Ross Douthat, unsurprisingly, doesn't share the perspective on capitalism expressed in Thomas Piketty's book Capitalism in the Twenty-first Century. The way Douthat sees it -- if I correctly understand a Scott Winship post he cites approvingly -- people are getting way too much in Social Security and Medicare and employer-provided health care to be suffering from any sort of real increase in equality. Douthat writes:
Even if the income and wealth distributions look more Victorian, ... the 99 percent may still be doing well enough to be wary of any political movement that seems too radical, too utopian, too inclined to rock the boat.And yet, around the world, the 99 percent seem rather cranky these days. Why on earth would that be if (according to Douthat) economic explanations are completely off the table? Well, Douthat being Douthat, you can imagine what he thinks the real explanation is:
... what's felt to be evaporating could turn out to be cultural identity -- family and faith, sovereignty and community -- much more than economic security.Yes! Of course! We need a whole lot more of Jesus and a lot less rock 'n' ro-- er, progressive taxation. And where are people turning for this spiritual nourishment, according to Douthat?

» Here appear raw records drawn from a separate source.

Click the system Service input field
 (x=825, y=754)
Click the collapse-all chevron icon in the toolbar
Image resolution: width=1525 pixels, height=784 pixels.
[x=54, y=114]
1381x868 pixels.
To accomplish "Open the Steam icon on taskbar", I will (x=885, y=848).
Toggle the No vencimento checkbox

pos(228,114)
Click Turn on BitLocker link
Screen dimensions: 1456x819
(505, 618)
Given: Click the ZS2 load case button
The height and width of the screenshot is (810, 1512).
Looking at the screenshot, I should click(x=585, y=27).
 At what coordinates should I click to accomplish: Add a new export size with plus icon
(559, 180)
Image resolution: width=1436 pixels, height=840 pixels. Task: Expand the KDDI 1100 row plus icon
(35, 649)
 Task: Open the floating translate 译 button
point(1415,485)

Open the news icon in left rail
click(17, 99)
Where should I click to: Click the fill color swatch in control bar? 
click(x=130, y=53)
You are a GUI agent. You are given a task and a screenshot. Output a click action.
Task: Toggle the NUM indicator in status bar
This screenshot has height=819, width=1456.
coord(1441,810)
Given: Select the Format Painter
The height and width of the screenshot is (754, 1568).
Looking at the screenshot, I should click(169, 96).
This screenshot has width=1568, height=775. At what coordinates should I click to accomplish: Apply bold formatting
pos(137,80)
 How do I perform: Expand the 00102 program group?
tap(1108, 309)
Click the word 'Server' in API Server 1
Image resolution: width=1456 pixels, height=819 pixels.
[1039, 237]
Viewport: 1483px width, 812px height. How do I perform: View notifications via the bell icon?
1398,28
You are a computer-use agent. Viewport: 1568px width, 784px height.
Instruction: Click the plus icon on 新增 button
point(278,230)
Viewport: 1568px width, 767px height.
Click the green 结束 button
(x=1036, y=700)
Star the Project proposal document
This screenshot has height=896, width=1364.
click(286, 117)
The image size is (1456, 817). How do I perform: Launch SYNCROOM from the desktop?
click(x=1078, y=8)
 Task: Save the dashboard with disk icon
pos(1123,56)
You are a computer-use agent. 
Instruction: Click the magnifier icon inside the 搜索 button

This possibility might help explain why the far left remains, for now, politically weak even as it enjoys a miniature intellectual renaissance. And it might hint at a reason that so much populist energy, in both the United States and Europe, has come from the right instead -- from movements like the Tea Party, Britain's UKIP, France's National Front and others that incorporate some Piketty-esque arguments (attacks on crony capitalism; critiques of globalization) but foreground cultural anxieties instead.Do you see what Douthat is doing here? He's burying the loaded word "sovereignty" in among innocuous words ("family and faith ... community"), lumping them all together as "cultural anxieties" and fears about "cultural identity" He's making it seem as if people just want a simple Norman Rockwell life, or whatever the equivalent of that would be in various European countries.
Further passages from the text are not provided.